LE MONDE | 09.06.09 | 10h40 • Mis à jour le 09.06.09 | 10h41
Bruxelles, bureau européen
La victoire est un plat qui se mange chaud : la droite entend pousser son avantage pour assurer la reconduction de son candidat, José Manuel Barroso, à la tête de la Commission européenne. Ce dernier a fait officiellement acte de candidature, mardi 9 juin, et devait s'envoler dans l'après midi vers Berlin pour y mener des consultations avec la chancelière allemande, Angela Merkel.
Soucieux d'agir vite, le Parti populaire européen (PPE), dont est membre l'UMP, veut prendre de court les appels au front "anti Barroso" lancés par certaines formations, dont l'écologiste Daniel Cohn-Bendit.
Joseph Daul, le président français du groupe PPE dans l'hémicycle, devait rencontrer mardi M. Barroso pour lui demander de s'engager sur un "pacte de législature". Ce document reprend les grandes lignes du programme électoral de sa formation au sujet de "l'économie sociale de marché", de la sécurité, ou de l'immigration.
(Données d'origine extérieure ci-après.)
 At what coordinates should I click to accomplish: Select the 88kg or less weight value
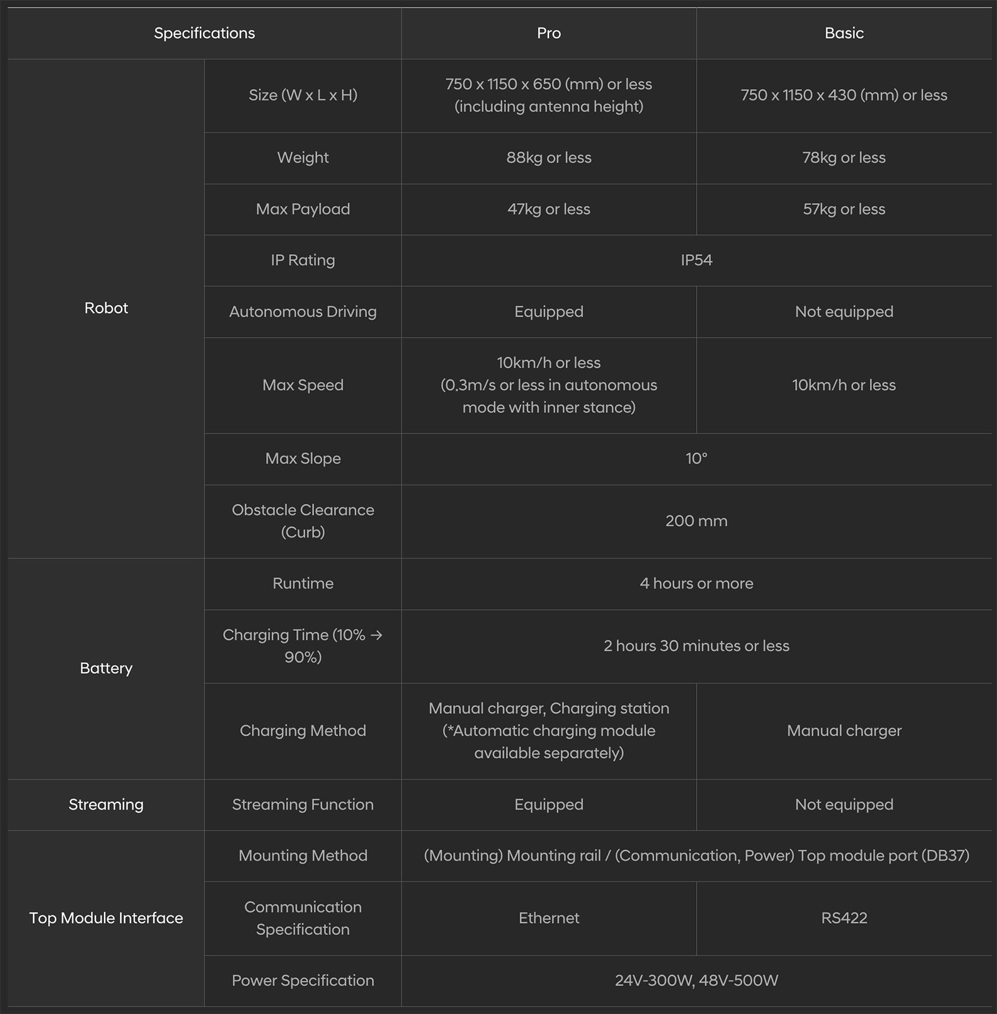[x=548, y=158]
Le texte pose également la question des frontières de l'Union, sans mentionner les négociations avec la Turquie.
Mardi matin, M.Barroso a lui-même placé son éventuel second mandat dans une double perspective : "Une meilleure régulation financière" et une "croissance plus verte et durable".
RECONDUCTION RAPIDE
La formation majoritaire au Parlement européen privilégie le scénario d'une reconduction rapide de M. Barroso. Comme le groupe PPE, le président de la Commission espère que les chefs d'Etat et de gouvernement des Vingt-Sept enclencheront la procédure formelle de sa reconduction dès le Conseil européen des 18 et 19 juin. Il souhaite un vote de confirmation le 15 juillet, lors de la séance inaugurale du Parlement.
Ce scénario laisserait le temps à M. Barroso de former son équipe après l'été et de mûrir son programme en vue d'un second mandat, après consultation des groupes parlementaires et des gouvernements. "Il n'est pas possible de mener ces consultations avec un fantasme", dit un proche de M.Barroso pour justifier une reconduction rapide.
Or, ce calendrier continue d'être contesté par la France et, dans une moindre mesure, par l'Allemagne. Paris maintient la pression sur M. Barroso en mettant en avant des arguments juridiques : "La question est de savoir si on peut élire le président de la Commission sous le traité de Nice et le reste de la Commission sous celui de Lisbonne, dans l'hypothèse de sa ratification" par les pays de l'Union qui ne l'ont pas encore fait, dont l'Irlande, indique un diplomate : "Le PPE veut avancer vite, car l'approbation de M. Barroso dans la configuration actuelle serait plus facile pour lui".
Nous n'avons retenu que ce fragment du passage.